··· DATA SECTION ···

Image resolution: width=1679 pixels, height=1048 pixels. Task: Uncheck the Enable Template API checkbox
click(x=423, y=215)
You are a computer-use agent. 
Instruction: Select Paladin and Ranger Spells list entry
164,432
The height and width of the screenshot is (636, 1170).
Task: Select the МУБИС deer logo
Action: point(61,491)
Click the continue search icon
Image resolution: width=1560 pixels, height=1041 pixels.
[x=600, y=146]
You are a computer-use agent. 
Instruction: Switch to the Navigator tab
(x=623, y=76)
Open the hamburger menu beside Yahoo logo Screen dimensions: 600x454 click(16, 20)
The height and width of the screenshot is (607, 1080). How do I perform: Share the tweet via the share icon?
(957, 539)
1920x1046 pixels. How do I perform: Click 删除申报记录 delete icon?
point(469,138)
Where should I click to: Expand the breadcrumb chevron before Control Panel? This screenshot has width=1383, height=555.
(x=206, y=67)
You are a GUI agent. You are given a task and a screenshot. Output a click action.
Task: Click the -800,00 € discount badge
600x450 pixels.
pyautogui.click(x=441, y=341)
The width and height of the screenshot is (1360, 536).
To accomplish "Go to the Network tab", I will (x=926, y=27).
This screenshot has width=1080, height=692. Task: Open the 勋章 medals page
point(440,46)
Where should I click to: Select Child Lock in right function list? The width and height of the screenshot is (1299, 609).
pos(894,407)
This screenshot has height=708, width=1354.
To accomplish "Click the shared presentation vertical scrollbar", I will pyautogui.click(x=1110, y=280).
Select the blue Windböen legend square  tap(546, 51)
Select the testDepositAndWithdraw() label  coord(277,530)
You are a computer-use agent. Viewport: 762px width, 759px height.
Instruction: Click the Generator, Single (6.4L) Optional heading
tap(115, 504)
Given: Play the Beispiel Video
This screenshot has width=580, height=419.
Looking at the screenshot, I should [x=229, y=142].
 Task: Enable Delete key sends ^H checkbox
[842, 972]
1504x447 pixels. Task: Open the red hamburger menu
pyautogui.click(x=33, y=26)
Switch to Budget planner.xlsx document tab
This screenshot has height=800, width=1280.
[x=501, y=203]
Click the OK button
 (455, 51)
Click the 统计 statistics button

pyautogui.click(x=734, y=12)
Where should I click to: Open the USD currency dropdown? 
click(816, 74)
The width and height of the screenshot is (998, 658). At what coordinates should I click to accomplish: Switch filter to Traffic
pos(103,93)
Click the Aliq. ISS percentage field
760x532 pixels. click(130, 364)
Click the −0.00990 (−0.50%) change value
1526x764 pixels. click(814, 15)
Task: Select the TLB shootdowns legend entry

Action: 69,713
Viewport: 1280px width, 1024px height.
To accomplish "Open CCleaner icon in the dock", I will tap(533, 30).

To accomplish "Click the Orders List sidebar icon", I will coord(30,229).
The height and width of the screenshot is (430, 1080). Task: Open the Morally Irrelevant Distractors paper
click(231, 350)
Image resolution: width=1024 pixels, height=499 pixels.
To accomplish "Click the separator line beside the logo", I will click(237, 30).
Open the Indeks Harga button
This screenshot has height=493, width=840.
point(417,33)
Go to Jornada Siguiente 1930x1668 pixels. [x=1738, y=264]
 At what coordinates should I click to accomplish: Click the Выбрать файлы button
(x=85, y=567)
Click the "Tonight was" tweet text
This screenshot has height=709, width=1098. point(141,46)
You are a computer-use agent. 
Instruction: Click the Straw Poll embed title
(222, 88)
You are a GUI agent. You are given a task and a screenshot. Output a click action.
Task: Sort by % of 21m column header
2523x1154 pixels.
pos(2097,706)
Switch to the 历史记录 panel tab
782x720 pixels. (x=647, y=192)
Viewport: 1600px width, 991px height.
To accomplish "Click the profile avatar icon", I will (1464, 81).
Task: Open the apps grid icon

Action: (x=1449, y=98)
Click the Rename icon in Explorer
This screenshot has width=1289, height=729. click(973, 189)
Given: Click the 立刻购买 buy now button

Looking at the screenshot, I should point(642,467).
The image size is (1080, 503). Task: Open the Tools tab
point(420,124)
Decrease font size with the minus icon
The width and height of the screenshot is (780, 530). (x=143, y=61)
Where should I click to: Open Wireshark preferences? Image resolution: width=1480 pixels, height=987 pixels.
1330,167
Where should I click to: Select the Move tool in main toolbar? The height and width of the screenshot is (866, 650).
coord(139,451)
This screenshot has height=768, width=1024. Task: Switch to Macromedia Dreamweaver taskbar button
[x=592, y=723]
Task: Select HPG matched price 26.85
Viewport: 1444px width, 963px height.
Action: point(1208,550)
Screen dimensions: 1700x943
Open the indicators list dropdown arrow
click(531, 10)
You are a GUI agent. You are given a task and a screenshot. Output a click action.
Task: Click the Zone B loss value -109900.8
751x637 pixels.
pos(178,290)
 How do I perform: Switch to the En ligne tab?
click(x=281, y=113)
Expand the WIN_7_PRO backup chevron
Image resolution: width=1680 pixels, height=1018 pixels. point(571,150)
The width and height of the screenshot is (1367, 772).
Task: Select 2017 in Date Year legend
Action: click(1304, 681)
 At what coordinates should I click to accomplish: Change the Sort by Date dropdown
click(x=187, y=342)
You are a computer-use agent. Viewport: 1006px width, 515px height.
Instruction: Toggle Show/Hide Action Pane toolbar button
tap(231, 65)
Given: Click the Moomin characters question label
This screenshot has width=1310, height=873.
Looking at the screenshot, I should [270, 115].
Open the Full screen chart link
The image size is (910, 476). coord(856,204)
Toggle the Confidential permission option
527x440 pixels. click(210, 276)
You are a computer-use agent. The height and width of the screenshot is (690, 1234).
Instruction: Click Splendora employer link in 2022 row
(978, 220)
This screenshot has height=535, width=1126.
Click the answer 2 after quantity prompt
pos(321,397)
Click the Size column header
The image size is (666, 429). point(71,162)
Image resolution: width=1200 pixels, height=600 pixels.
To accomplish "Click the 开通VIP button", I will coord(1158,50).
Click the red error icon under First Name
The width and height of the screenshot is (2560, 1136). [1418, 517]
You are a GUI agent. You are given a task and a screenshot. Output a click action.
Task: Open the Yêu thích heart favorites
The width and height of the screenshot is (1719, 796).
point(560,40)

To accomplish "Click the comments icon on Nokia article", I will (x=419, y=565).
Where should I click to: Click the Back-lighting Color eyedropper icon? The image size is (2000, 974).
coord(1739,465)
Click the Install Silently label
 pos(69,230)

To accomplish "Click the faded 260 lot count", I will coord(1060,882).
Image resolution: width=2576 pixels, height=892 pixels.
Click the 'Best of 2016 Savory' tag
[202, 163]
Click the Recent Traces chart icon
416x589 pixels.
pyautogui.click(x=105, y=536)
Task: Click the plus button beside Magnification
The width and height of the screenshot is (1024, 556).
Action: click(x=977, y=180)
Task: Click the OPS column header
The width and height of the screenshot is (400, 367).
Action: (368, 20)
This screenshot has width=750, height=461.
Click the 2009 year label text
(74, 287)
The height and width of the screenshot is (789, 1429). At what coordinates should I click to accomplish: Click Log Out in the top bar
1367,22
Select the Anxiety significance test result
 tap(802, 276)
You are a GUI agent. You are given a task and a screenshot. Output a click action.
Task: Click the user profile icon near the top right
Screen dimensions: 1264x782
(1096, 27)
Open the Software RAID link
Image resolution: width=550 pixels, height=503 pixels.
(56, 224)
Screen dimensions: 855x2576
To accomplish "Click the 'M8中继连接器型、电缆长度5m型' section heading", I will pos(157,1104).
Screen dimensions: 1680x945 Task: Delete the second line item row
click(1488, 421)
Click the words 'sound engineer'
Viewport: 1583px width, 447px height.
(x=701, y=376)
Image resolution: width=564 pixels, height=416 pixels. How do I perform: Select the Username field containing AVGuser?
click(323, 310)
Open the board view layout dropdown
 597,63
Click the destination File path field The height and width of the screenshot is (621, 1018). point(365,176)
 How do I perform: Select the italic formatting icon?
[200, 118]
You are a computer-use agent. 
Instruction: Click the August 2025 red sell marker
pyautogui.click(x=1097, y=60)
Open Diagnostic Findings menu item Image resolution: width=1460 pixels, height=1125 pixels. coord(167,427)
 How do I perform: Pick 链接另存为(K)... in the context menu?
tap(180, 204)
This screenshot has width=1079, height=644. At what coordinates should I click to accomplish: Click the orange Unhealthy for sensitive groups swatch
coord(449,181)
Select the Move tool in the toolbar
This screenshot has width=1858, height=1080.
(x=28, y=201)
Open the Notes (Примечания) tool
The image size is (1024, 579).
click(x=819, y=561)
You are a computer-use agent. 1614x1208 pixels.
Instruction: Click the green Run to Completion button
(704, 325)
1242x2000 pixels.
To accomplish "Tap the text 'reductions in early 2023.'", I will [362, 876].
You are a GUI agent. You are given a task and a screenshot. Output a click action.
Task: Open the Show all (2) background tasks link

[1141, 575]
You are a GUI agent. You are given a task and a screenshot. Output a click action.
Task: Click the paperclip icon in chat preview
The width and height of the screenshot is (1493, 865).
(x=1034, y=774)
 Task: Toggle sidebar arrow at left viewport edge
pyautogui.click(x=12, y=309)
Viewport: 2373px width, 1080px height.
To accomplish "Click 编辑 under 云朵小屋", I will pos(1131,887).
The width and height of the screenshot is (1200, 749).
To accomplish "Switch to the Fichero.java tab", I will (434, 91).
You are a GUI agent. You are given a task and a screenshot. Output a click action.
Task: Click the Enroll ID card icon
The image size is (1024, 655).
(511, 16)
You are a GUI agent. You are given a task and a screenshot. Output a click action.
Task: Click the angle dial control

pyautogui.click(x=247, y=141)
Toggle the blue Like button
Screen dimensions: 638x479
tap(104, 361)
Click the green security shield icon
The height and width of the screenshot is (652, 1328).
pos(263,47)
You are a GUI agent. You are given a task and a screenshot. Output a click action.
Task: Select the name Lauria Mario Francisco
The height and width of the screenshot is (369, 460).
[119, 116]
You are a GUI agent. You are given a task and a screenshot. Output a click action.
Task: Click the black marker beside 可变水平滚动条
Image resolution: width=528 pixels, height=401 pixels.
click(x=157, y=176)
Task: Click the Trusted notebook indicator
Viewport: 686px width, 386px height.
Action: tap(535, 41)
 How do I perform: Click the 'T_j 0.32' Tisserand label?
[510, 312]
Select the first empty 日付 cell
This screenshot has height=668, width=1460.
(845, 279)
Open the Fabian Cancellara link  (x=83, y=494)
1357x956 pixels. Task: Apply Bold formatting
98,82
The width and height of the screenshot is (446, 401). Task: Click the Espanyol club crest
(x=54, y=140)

···

* TASK DESCRIPTION: For the word "profile", find every line in the data that holds it and copy that line.

* RESPONSE TO THE TASK:
To accomplish "Click the profile avatar icon", I will (1464, 81).
Task: Click the user profile icon near the top right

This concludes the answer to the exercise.